Pixel coordinate grounding data >>
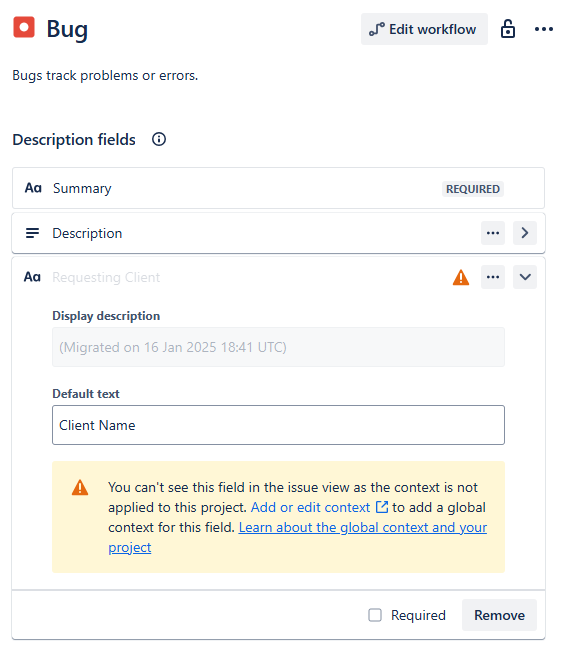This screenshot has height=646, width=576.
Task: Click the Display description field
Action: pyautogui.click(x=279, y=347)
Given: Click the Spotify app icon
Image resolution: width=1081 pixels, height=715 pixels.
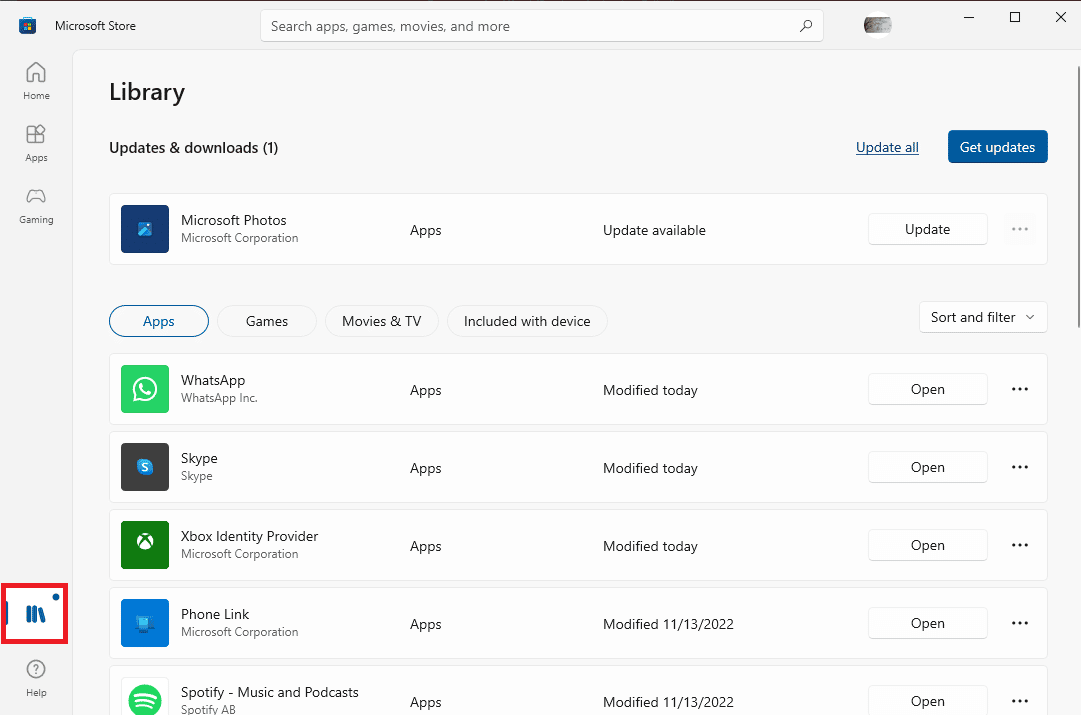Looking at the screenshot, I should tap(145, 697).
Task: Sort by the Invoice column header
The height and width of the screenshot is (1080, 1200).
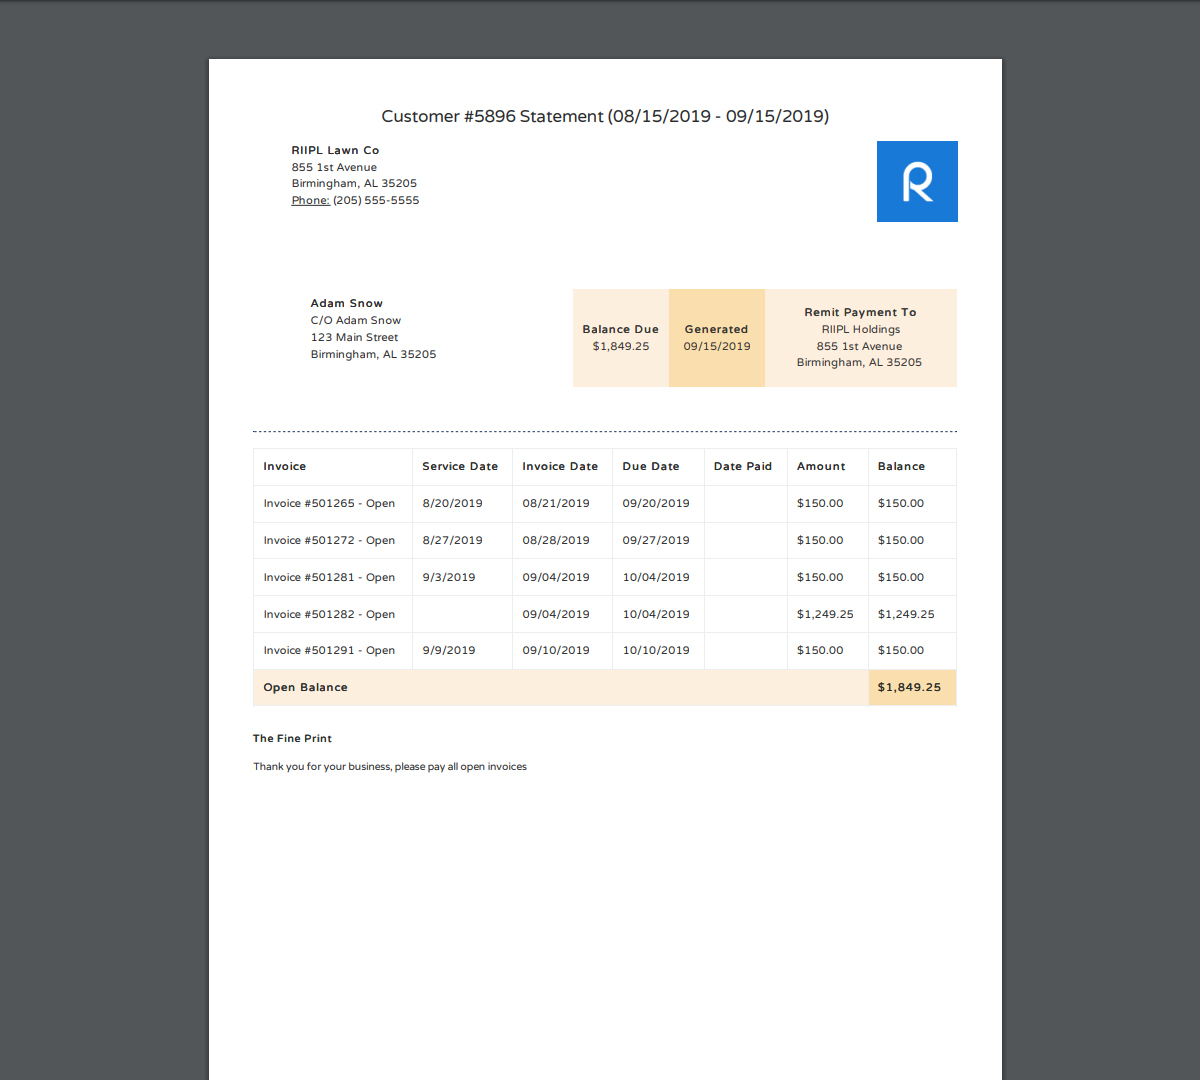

Your objective >>
Repeat exactly the lines from the one containing "Task: Sort by the Invoice column header" to the last line of the data above, both included, and write no pictures into the copy.

Answer for the task >>
Task: Sort by the Invoice column header
The height and width of the screenshot is (1080, 1200).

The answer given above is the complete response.